• [Problem to work on]: The entries below contain pictures, which are to be left out; write out exactly, and only, the lines from the line with "This screenshot has height=927, width=1288." up to and including the line with "1000x623 pixels.".

• [Material provided]:
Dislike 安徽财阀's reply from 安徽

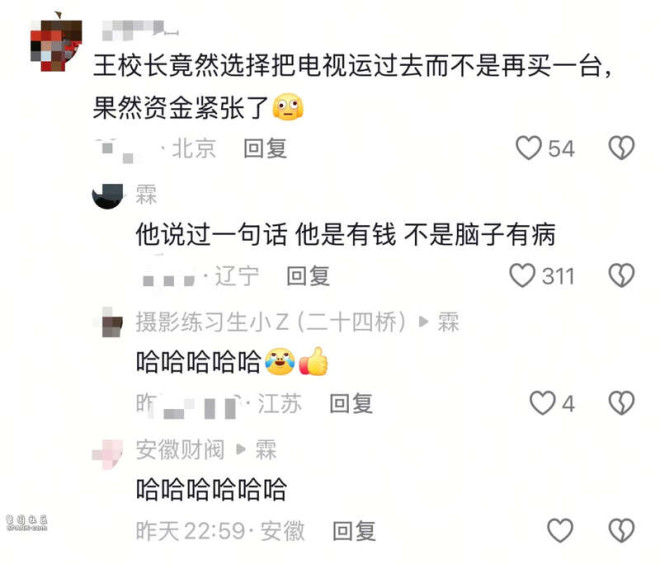(621, 530)
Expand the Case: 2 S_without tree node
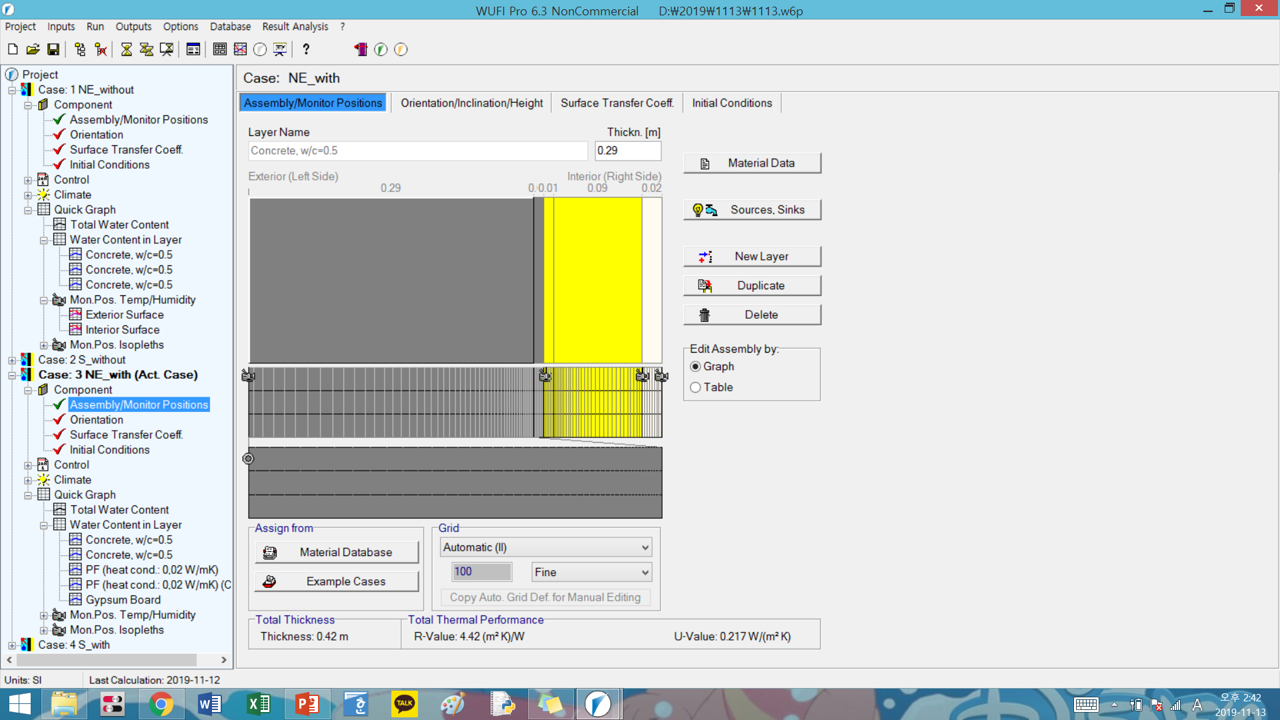Image resolution: width=1280 pixels, height=720 pixels. point(12,360)
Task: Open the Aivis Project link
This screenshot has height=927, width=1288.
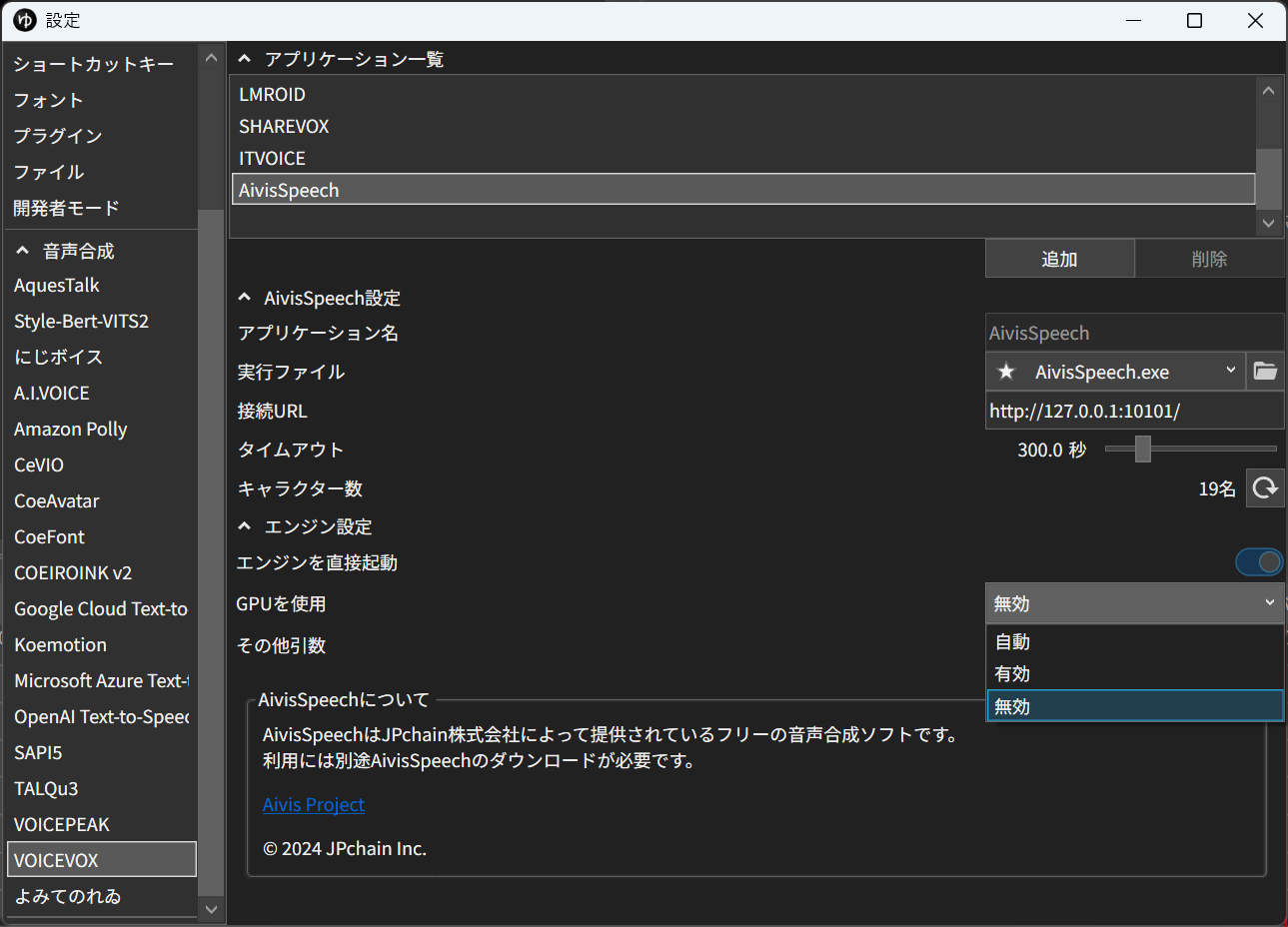Action: tap(313, 805)
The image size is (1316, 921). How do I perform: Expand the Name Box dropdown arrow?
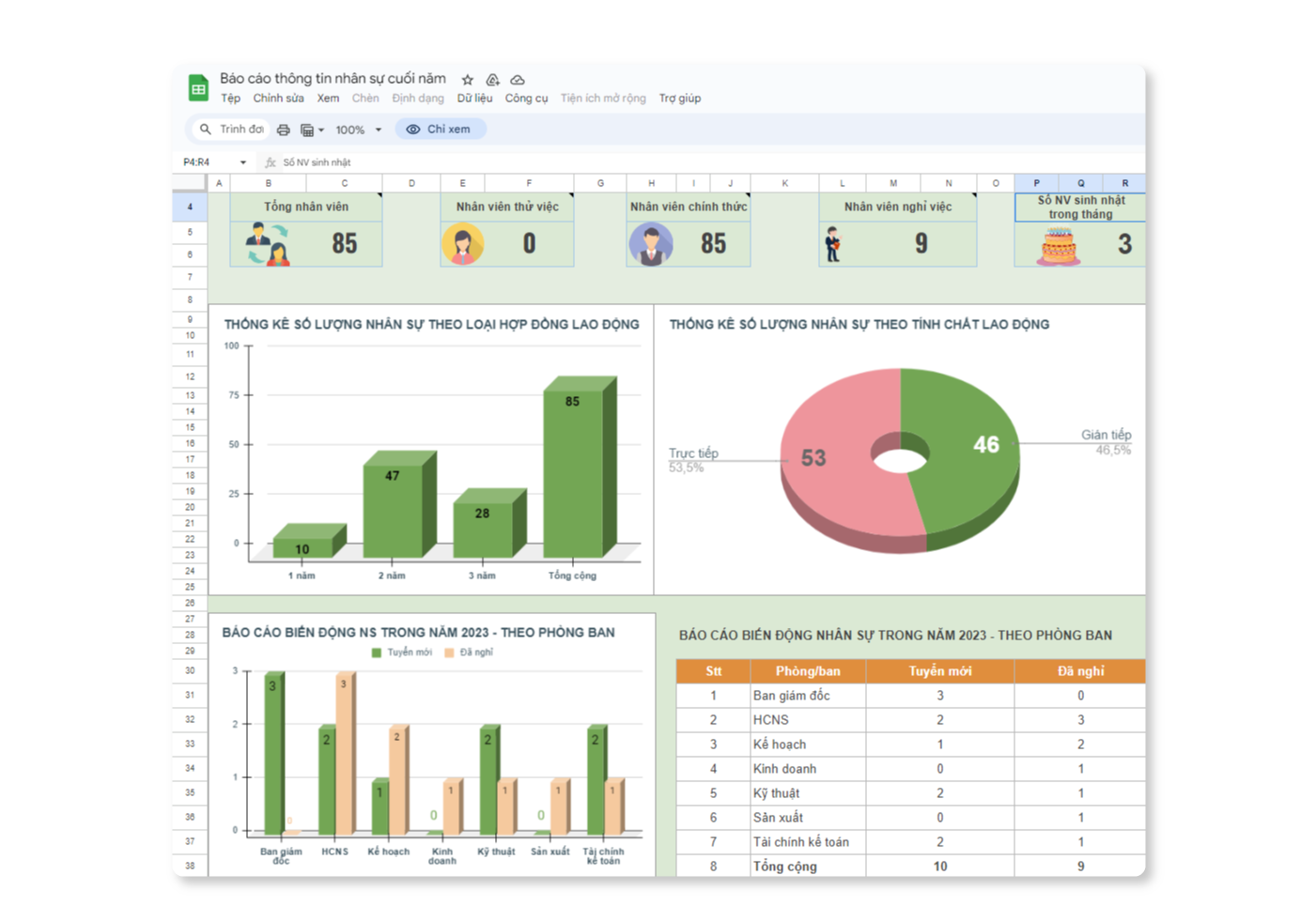243,162
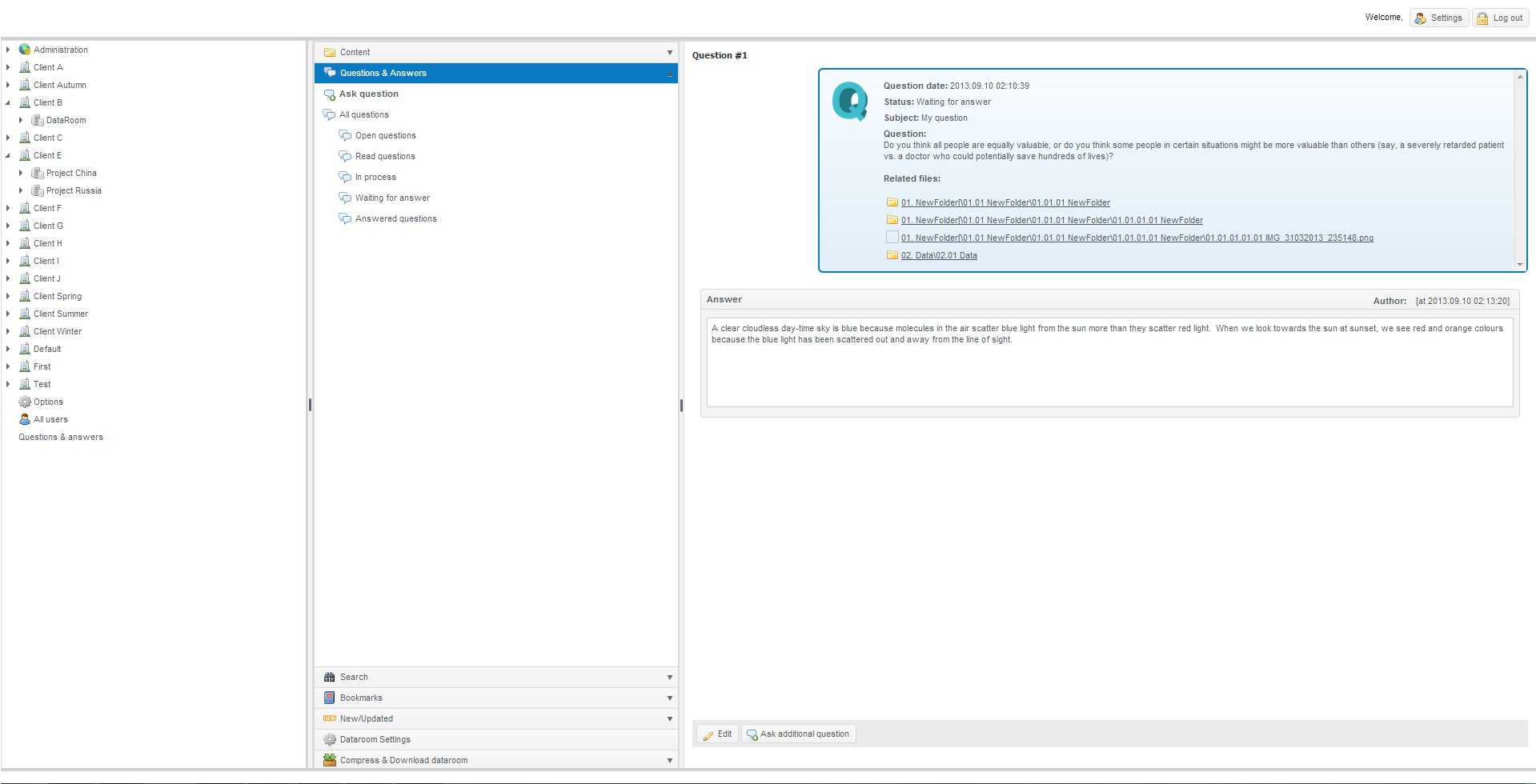The width and height of the screenshot is (1536, 784).
Task: Expand the Content panel dropdown arrow
Action: (x=669, y=52)
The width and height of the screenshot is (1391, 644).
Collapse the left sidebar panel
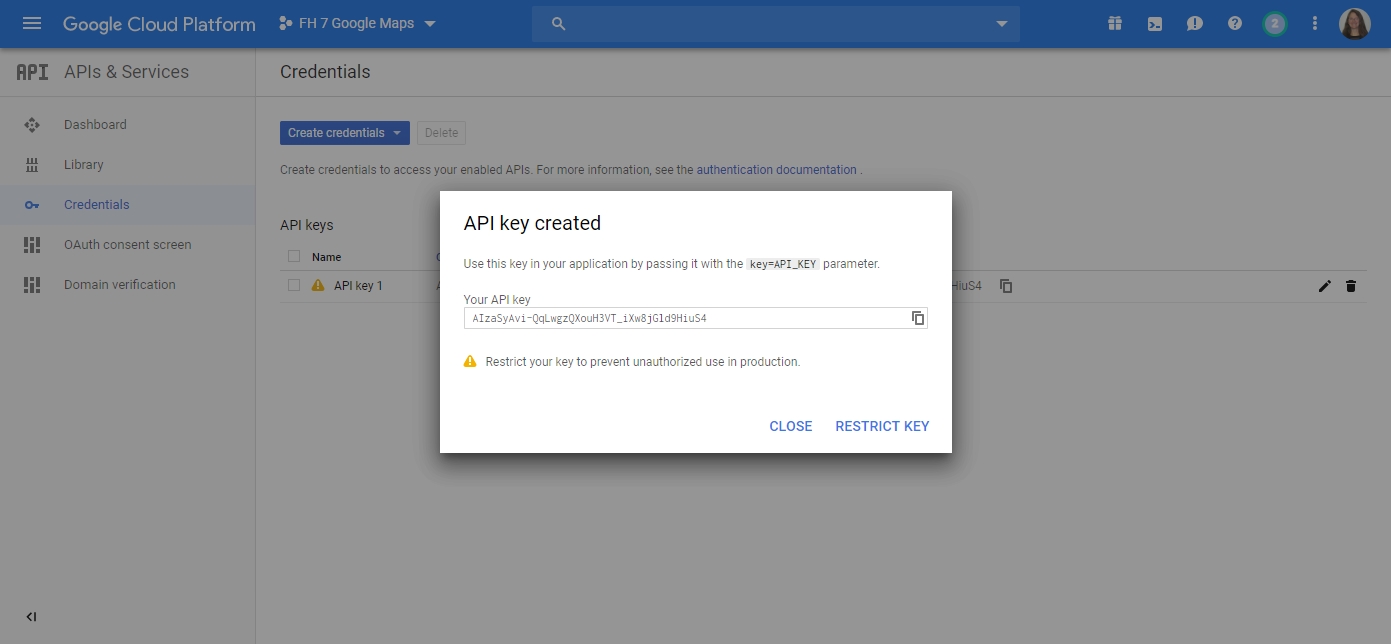coord(31,617)
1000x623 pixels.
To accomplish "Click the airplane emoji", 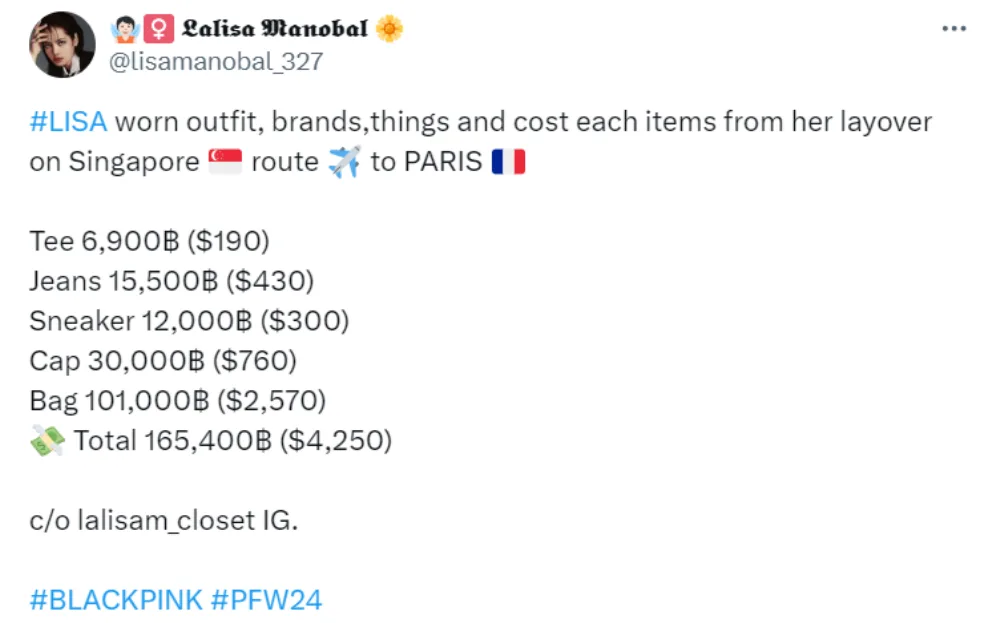I will coord(344,162).
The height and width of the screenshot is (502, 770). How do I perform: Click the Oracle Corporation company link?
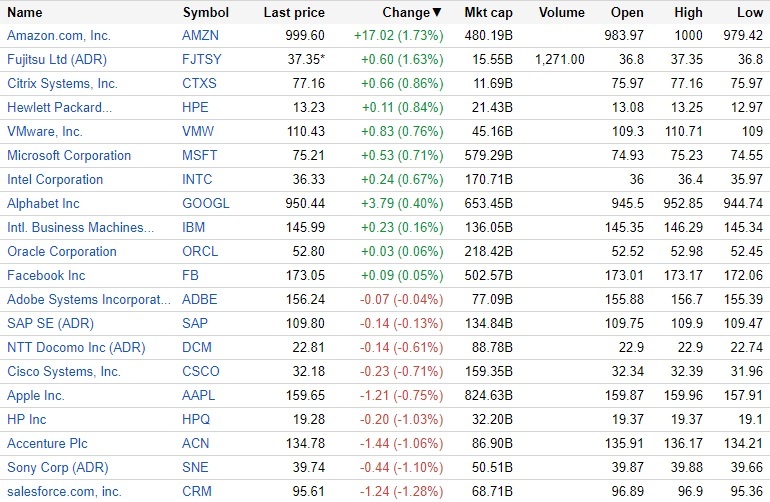pos(62,251)
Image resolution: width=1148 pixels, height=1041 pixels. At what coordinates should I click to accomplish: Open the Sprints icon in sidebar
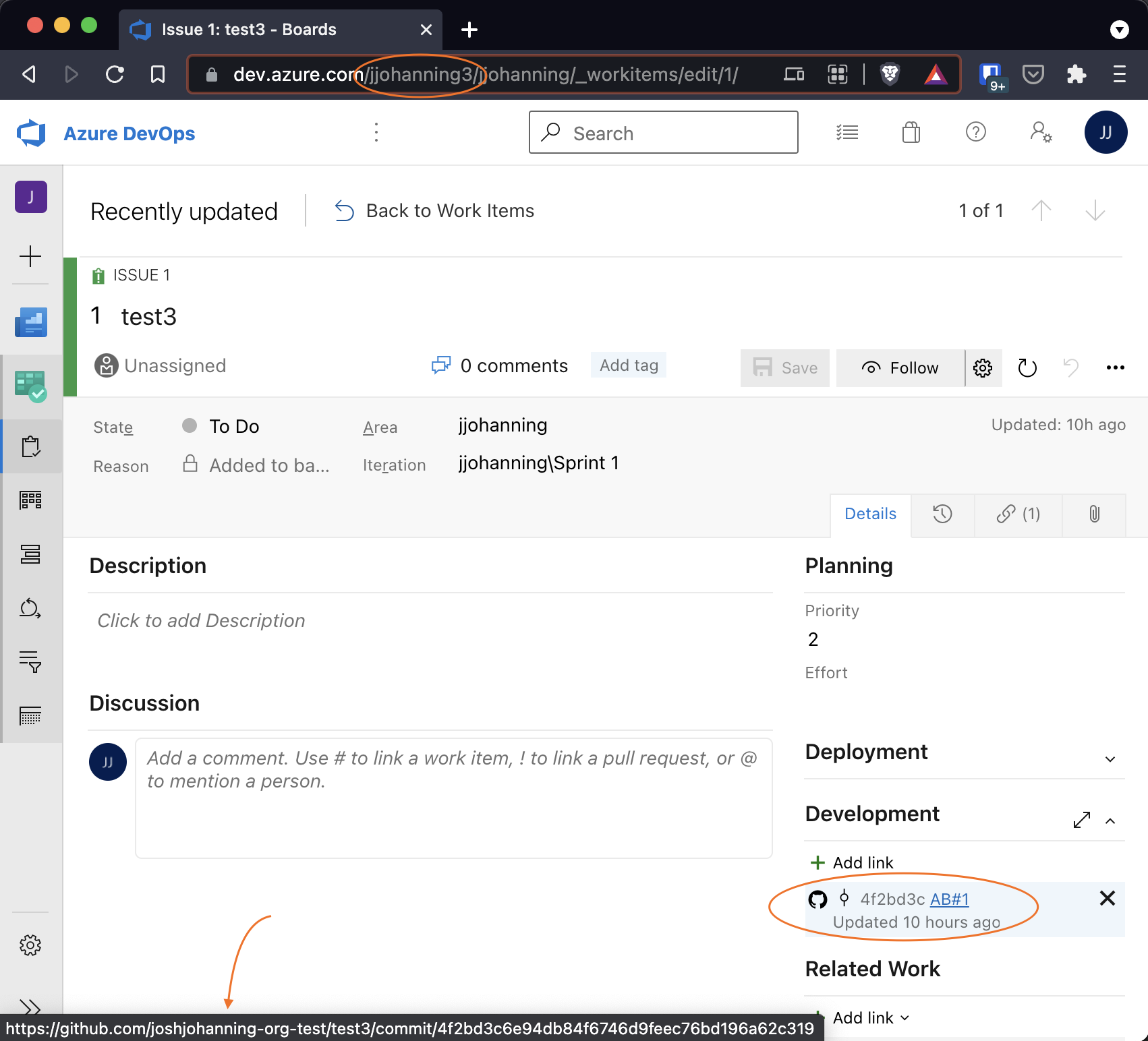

• [Answer below]:
This screenshot has height=927, width=1288.
Action: tap(313, 805)
The image size is (1316, 921). How do I perform: Expand the Name Box dropdown arrow?
243,162
The width and height of the screenshot is (1536, 784).
Task: Expand the Content panel dropdown arrow
Action: (x=669, y=52)
The width and height of the screenshot is (1391, 644).
Collapse the left sidebar panel
coord(31,617)
1000x623 pixels.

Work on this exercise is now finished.